Der Fachkräftemangel zwingt Unternehmen zum Umdenken – doch strukturelle Hürden bremsen noch immer. Eine Bestandsaufnahme.
Wien – Die österreichische Wirtschaft steht vor einem Paradoxon: Während Unternehmen händeringend nach qualifizierten Arbeitskräften suchen, bleibt das Potenzial gut ausgebildeter Frauen vielfach ungenutzt. Der demografische Wandel und die zunehmende Digitalisierung könnten nun aber einen Wendepunkt markieren.
Die Gleichstellung von Frauen in der Wirtschaft ist keine Frage der Ideologie,
sondern ein wirtschaftlicher Imperativ.
Je früher das alle Beteiligten erkennen, desto besser für den Standort Österreich.
Fachkräftemangel als Treiber
„Der Arbeitsmarkt hat sich gedreht“, bestätigt die Wirtschaftskammer. Besonders in technischen Berufen, im Gesundheitswesen und in der IT herrscht akuter Personalbedarf. Frauen mit entsprechender Qualifikation profitieren von dieser Entwicklung – Unternehmen können es sich schlicht nicht mehr leisten, auf weibliche Fachkräfte zu verzichten.
Flexible Arbeitsmodelle, die während der Pandemie an Akzeptanz gewonnen haben, erleichtern zudem die Vereinbarkeit von Beruf und Familie. Homeoffice-Regelungen und Teilzeitoptionen in höheren Positionen werden allmählich zur Normalität.
Die harten Fakten bleiben ernüchternd
Trotz positiver Tendenzen: Die Zahlen sprechen eine deutliche Sprache. Der Gender Pay Gap in Österreich liegt laut Statistik Austria bei rund 18 Prozent im Durchschnitt. Frauen verdienen also knapp ein Fünftel weniger als ihre männlichen Kollegen – ein europäischer Spitzenwert im negativen Sinn.

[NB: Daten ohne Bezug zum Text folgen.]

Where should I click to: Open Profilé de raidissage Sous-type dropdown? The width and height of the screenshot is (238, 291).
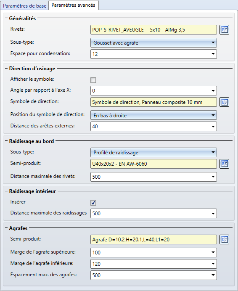(x=153, y=153)
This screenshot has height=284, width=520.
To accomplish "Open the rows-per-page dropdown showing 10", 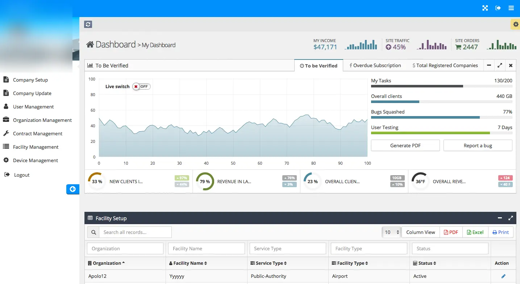I will click(391, 232).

In den Führungsetagen großer österreichischer Unternehmen sind Frauen nach wie vor unterrepräsentiert. Zwar zeigen Aufsichtsratsquoten erste Wirkung, doch in den Vorständen der ATX-Unternehmen bleibt der Frauenanteil im einstelligen Bereich.
Care-Arbeit als Karrierebremse
Das Kernproblem bleibt die ungleiche Verteilung unbezahlter Arbeit. Kinderbetreuung und Pflege von Angehörigen lasten überwiegend auf den Schultern von Frauen. Die Folge: Teilzeitquoten bei Frauen von über 40 Prozent, während Männer mehrheitlich Vollzeit arbeiten.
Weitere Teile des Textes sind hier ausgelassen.